• ACTIVITY: What is needed is an exact copy of every record below.

[Saved entries]
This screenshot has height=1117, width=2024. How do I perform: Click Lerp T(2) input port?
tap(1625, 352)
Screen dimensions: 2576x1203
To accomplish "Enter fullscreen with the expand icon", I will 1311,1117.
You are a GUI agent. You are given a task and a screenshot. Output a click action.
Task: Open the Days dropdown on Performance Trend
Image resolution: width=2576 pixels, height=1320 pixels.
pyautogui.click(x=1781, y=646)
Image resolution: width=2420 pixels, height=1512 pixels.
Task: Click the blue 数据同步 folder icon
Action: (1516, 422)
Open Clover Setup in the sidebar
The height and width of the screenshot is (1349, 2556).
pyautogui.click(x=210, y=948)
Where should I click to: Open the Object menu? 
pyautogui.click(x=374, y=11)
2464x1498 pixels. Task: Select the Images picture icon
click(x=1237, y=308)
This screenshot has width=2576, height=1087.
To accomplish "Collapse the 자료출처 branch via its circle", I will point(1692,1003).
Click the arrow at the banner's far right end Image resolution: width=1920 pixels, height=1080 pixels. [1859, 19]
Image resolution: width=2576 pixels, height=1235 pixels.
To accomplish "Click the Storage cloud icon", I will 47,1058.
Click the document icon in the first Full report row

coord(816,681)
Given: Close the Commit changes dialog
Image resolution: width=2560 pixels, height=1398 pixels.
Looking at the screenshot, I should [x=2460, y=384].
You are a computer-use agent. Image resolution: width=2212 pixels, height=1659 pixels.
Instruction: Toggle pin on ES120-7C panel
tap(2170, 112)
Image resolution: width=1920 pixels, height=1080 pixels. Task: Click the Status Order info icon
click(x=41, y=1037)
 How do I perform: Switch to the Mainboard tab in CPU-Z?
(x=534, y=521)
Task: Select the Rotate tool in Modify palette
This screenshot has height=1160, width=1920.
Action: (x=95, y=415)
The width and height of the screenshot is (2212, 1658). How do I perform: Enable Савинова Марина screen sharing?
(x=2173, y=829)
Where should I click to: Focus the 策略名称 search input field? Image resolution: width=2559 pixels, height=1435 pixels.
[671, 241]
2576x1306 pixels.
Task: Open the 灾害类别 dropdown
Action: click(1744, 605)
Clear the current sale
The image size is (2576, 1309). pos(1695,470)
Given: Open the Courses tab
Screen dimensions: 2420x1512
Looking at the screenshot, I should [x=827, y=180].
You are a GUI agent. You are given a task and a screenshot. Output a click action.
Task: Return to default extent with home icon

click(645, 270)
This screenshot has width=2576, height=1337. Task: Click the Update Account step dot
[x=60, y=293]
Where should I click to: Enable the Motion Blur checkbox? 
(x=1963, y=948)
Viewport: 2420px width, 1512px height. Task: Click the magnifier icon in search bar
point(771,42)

• OUTPUT FOR THIS EXERCISE:
This screenshot has height=1117, width=2024. How do I perform: Click Lerp T(2) input port?
tap(1625, 352)
Screen dimensions: 2576x1203
To accomplish "Enter fullscreen with the expand icon", I will 1311,1117.
You are a GUI agent. You are given a task and a screenshot. Output a click action.
Task: Open the Days dropdown on Performance Trend
Image resolution: width=2576 pixels, height=1320 pixels.
pyautogui.click(x=1781, y=646)
Image resolution: width=2420 pixels, height=1512 pixels.
Task: Click the blue 数据同步 folder icon
Action: (1516, 422)
Open Clover Setup in the sidebar
The height and width of the screenshot is (1349, 2556).
pyautogui.click(x=210, y=948)
Where should I click to: Open the Object menu? 
pyautogui.click(x=374, y=11)
2464x1498 pixels. Task: Select the Images picture icon
click(x=1237, y=308)
This screenshot has width=2576, height=1087.
To accomplish "Collapse the 자료출처 branch via its circle", I will point(1692,1003).
Click the arrow at the banner's far right end Image resolution: width=1920 pixels, height=1080 pixels. [1859, 19]
Image resolution: width=2576 pixels, height=1235 pixels.
To accomplish "Click the Storage cloud icon", I will 47,1058.
Click the document icon in the first Full report row

coord(816,681)
Given: Close the Commit changes dialog
Image resolution: width=2560 pixels, height=1398 pixels.
Looking at the screenshot, I should [x=2460, y=384].
You are a computer-use agent. Image resolution: width=2212 pixels, height=1659 pixels.
Instruction: Toggle pin on ES120-7C panel
tap(2170, 112)
Image resolution: width=1920 pixels, height=1080 pixels. Task: Click the Status Order info icon
click(x=41, y=1037)
 How do I perform: Switch to the Mainboard tab in CPU-Z?
(x=534, y=521)
Task: Select the Rotate tool in Modify palette
This screenshot has height=1160, width=1920.
Action: (x=95, y=415)
The width and height of the screenshot is (2212, 1658). How do I perform: Enable Савинова Марина screen sharing?
(x=2173, y=829)
Where should I click to: Focus the 策略名称 search input field? Image resolution: width=2559 pixels, height=1435 pixels.
[671, 241]
2576x1306 pixels.
Task: Open the 灾害类别 dropdown
Action: click(1744, 605)
Clear the current sale
The image size is (2576, 1309). pos(1695,470)
Given: Open the Courses tab
Screen dimensions: 2420x1512
Looking at the screenshot, I should [x=827, y=180].
You are a GUI agent. You are given a task and a screenshot. Output a click action.
Task: Return to default extent with home icon

click(645, 270)
This screenshot has width=2576, height=1337. Task: Click the Update Account step dot
[x=60, y=293]
Where should I click to: Enable the Motion Blur checkbox? 
(x=1963, y=948)
Viewport: 2420px width, 1512px height. Task: Click the magnifier icon in search bar
point(771,42)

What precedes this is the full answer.